Preventive strategies for cognitive decline US Medical PG Question 10: A 65-year-old woman comes to the physician for the evaluation of several episodes of urinary incontinence over the past several months. She reports that she was not able to get to the bathroom in time. During the past 6 months, her husband has noticed that she is starting to forget important appointments and family meetings. She has type 2 diabetes mellitus treated with metformin. The patient had smoked a pack of cigarettes daily for 45 years. Her vital signs are within normal limits. On mental status examination, she is confused and has short-term memory deficits. She walks slowly taking short, wide steps. Muscle strength is normal. Deep tendon reflexes are 2+ bilaterally.
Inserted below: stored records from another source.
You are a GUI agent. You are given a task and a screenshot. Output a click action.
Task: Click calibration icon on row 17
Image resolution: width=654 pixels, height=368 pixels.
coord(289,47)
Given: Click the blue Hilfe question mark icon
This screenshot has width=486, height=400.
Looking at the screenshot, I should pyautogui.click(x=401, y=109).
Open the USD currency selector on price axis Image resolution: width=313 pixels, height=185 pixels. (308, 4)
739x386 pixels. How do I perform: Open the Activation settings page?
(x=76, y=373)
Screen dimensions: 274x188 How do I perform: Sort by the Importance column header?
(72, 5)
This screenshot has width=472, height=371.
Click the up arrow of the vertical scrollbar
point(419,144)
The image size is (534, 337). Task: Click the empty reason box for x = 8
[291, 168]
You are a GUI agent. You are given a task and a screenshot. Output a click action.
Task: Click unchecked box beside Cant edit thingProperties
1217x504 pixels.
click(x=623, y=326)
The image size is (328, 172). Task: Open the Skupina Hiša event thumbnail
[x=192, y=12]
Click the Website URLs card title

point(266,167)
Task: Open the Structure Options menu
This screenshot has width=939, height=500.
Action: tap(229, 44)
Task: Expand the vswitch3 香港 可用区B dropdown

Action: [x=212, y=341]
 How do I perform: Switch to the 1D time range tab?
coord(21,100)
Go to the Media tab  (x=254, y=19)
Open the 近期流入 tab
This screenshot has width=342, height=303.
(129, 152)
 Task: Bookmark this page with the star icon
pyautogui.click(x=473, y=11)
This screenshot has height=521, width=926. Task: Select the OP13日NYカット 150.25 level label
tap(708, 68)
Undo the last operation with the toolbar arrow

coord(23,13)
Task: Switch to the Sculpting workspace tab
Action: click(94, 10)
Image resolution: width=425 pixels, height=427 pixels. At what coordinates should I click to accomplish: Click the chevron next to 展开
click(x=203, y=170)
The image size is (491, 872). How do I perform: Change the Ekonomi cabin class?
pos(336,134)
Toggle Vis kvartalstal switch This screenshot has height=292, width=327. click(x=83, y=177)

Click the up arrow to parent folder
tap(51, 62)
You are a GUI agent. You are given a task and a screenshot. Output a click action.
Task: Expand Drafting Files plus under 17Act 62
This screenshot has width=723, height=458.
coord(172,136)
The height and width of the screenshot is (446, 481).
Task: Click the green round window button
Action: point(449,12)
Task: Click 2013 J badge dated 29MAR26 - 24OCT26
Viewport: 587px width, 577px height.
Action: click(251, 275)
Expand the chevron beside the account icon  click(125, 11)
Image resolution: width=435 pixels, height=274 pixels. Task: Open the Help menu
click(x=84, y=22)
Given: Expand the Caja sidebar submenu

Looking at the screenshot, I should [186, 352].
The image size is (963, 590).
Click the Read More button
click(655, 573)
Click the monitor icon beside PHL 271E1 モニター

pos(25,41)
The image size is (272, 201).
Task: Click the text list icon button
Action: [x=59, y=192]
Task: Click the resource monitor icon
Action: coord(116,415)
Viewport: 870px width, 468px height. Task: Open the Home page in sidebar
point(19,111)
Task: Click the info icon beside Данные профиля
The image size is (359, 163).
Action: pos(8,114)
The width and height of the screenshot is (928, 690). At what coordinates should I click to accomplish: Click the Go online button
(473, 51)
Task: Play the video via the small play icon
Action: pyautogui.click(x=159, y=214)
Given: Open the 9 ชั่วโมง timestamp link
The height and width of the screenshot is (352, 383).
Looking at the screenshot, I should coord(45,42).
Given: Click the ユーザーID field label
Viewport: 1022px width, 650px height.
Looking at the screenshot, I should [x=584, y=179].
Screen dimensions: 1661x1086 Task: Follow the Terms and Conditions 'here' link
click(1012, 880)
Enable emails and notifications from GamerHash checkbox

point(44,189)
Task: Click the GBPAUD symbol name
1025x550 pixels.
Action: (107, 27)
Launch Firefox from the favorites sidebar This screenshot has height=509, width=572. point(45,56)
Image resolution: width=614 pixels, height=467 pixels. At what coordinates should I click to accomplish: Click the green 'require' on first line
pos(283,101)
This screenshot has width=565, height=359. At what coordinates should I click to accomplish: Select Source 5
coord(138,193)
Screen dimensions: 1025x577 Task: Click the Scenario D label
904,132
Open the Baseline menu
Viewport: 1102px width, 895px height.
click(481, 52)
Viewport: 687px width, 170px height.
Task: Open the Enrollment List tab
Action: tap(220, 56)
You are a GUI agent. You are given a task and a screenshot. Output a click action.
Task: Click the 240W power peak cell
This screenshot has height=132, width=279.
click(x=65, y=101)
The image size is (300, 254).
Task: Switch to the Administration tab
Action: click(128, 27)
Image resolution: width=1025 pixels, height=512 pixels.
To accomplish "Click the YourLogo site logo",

Which of the following is the most likely underlying cause of this patient's urinary incontinence?
- A. Bacterial infection of the urinary tract
- B. Normal pressure hydrocephalus (Correct Answer)
- C. Detrusor-sphincter dyssynergia
- D. Impaired detrusor contractility
- E. Loss of sphincter function
Preventive strategies for cognitive decline Explanation: ***Normal pressure hydrocephalus***
- The patient's presentation with **urinary incontinence**, **memory deficits/dementia**, and an **ataxic gait** (slow, short, wide steps) represents the classic triad of **Normal Pressure Hydrocephalus (NPH)**.
- While the incontinence itself is urge-type (not getting to the bathroom in time), the constellation of symptoms points to NPH as the underlying neurological cause.
*Bacterial infection of the urinary tract*
- Although urinary tract infections can cause **acute urinary incontinence**, especially in the elderly, they do not explain the accompanying **memory loss** and **gait disturbance**.
- There are no symptoms typical of infection such as **dysuria**, **frequency**, or **fever** mentioned in the vignette.
*Detrusor-sphincter dyssynergia*
- This condition involves involuntary contraction of the urethral sphincter during detrusor contraction, typically seen in **spinal cord injury** patients, and is characterized by **incomplete bladder emptying**, not primarily urge incontinence alone.
- It does not account for the **cognitive decline** or **gait abnormalities** presented.
*Impaired detrusor contractility*
- **Impaired detrusor contractility** (underactive bladder) typically leads to **overflow incontinence** with incomplete emptying, characterized by a constant dribble and difficulty initiating urination, which contrasts with the presented urge incontinence.
- This condition does not explain the patient's **dementia** or **gait disturbance**.
*Loss of sphincter function*
- **Loss of sphincter function** (stress incontinence) typically causes urine leakage with increased intra-abdominal pressure (e.g., coughing, sneezing, lifting), which is different from the patient's report of not making it to the bathroom in time which points towards urge incontinence.
- This condition also does not explain the neurological symptoms of **dementia** and **gait ataxia**.